You can see that influence baked into Shea’s personality. When I asked who he’d swap jerseys with, he didn’t hesitate, he immediately said Thierry Henry’s iconic No. 14 for the Gunners. “I was actually almost named Thierry at birth after Thierry Henry,” he laughed.

And the craziest thing? If you’ve watched Shea play, you can see the Henry influence. Shea calls himself a “fox in the box” a striker who lives in tight spaces, finds pockets no one expects, and punishes backlines the moment they blink 

It’s almost poetic: the kid who grew up wrapped in Arsenal quilts became the kind of player Arsenal legends were made of.

With all this Arsenal talk, I’m starting to feel like the runner-up here, so let’s pivot to what actually makes Shea a true No. 1, both as a person and an athlete.

One day, while scrolling through the BBC Chronicles, Shea’s mom came across something that would change the direction of his life completely.

“I found out about the team because my mom saw an article about them qualifying for the Rio Paralympic Games,” he told me.
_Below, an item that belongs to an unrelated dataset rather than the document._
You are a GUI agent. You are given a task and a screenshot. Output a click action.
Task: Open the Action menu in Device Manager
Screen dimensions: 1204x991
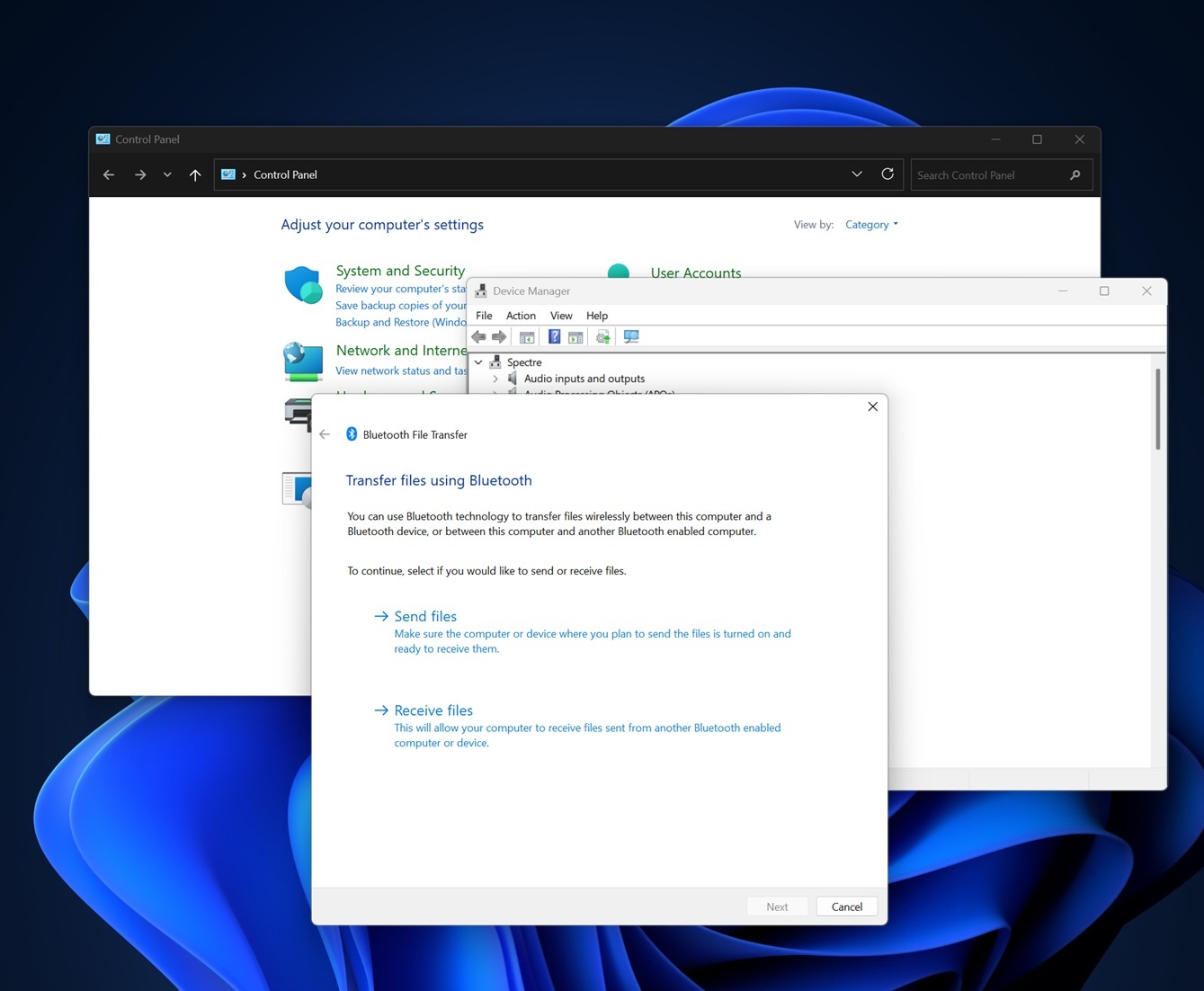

That same year at just 13 years old Shea received his first call-up to the U.S. Paralympic National Team (now called the Cerebral Palsy National Team).

“I qualified because of the stroke I had in my mother’s womb,” he said.

He was the youngest player at camp by years and it showed not in inexperience, but in maturity, presence, and raw potential.

“I got an email late at night asking if I wanted to come to a tryout, and my dad simply asked me, ‘Do you want to do it?’”

Shea had no idea where that decision would take him, but he grabbed the opportunity by the scruff of the neck and went.

That moment changed everything.
At 13 years old, an age where most kids don’t even know what they want for dinner Shea figured out what he wanted his life to look like.

“Really, that was when I found my passion,” he said. “That’s when I knew I wanted to become a professional soccer player.”

But it wasn’t the call-up that changed Shea rather it was what happened when he actually got there.

“When I walked into camp and saw other people like me with cerebral palsy… that’s when it really hit home,” he told me. “That’s when I realized what I was beginning to represent.”

That moment didn’t just give Shea purpose, it gave him a direction. 

For the next decade, he lived with one mission: become the best version of himself. He ran more, trained more, played more, and pushed himself harder than anyone his age. He battled injuries, overcompensated for mobility limitations, and rebuilt parts of his game from scratch.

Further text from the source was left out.